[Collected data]
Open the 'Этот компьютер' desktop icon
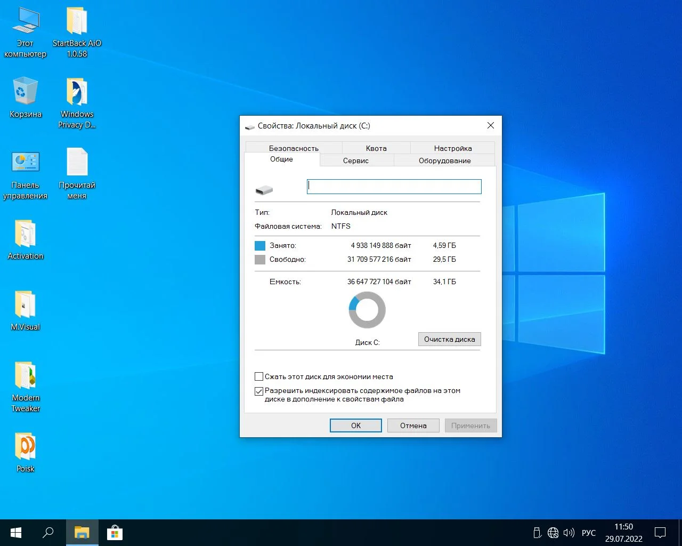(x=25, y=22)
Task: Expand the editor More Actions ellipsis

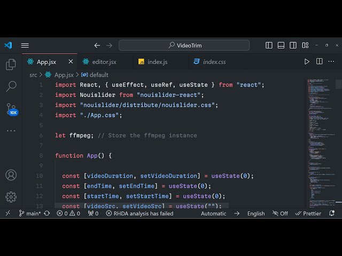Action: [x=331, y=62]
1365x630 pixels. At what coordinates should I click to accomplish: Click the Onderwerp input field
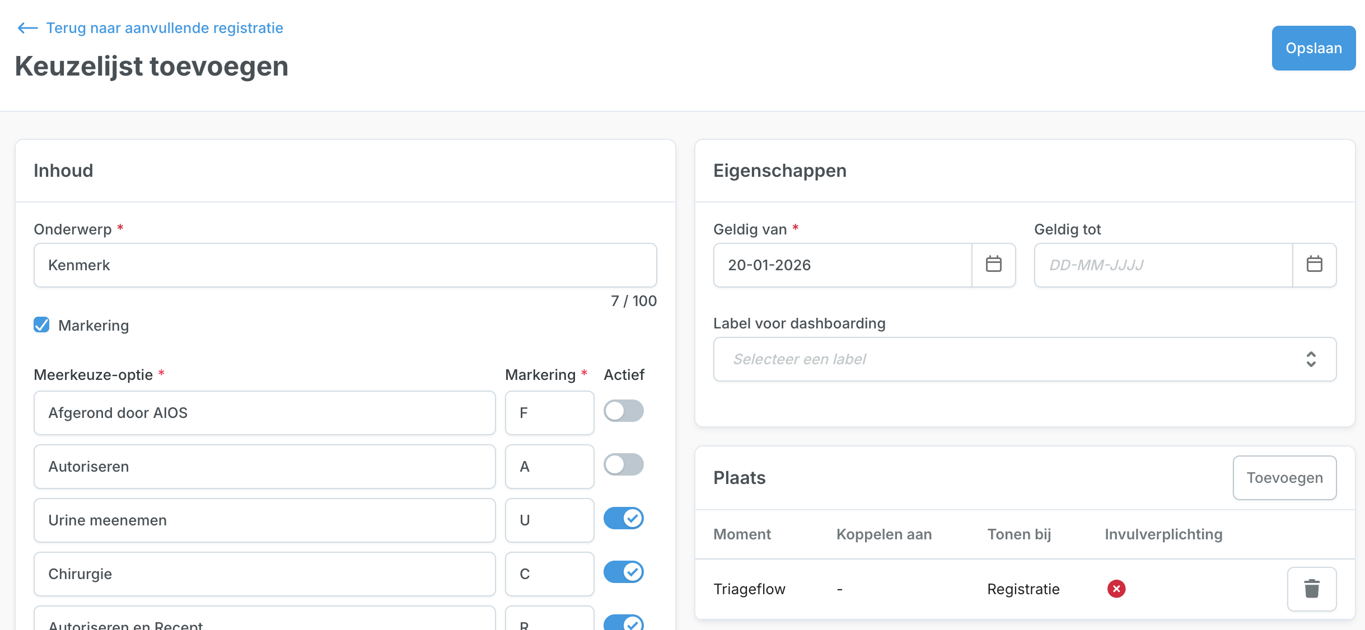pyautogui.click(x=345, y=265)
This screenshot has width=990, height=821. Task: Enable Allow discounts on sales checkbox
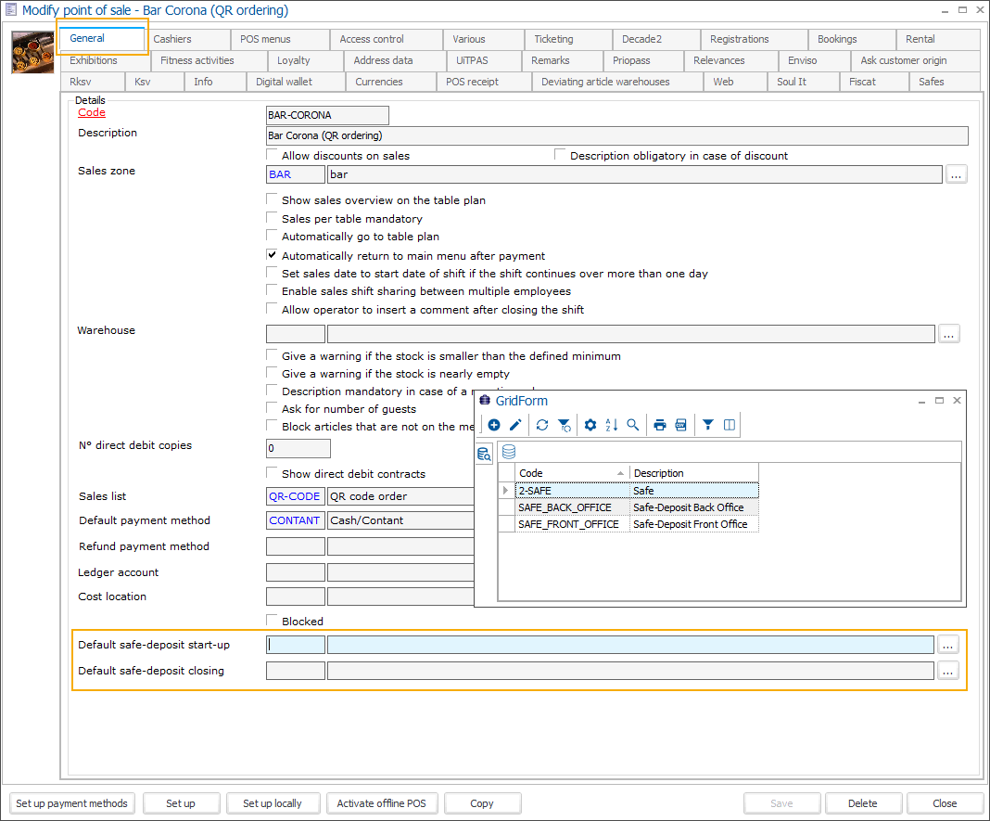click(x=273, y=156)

[YOUR INSTRUCTIONS] Every entry above should be printed again exactly, except for the pictures.

[ANSWER FOR THIS EXERCISE]
Open the 'Этот компьютер' desktop icon
(x=25, y=22)
Task: Expand the editor More Actions ellipsis

Action: [x=331, y=62]
1365x630 pixels. At what coordinates should I click to accomplish: Click the Onderwerp input field
pyautogui.click(x=345, y=265)
This screenshot has width=990, height=821. Task: Enable Allow discounts on sales checkbox
click(x=273, y=156)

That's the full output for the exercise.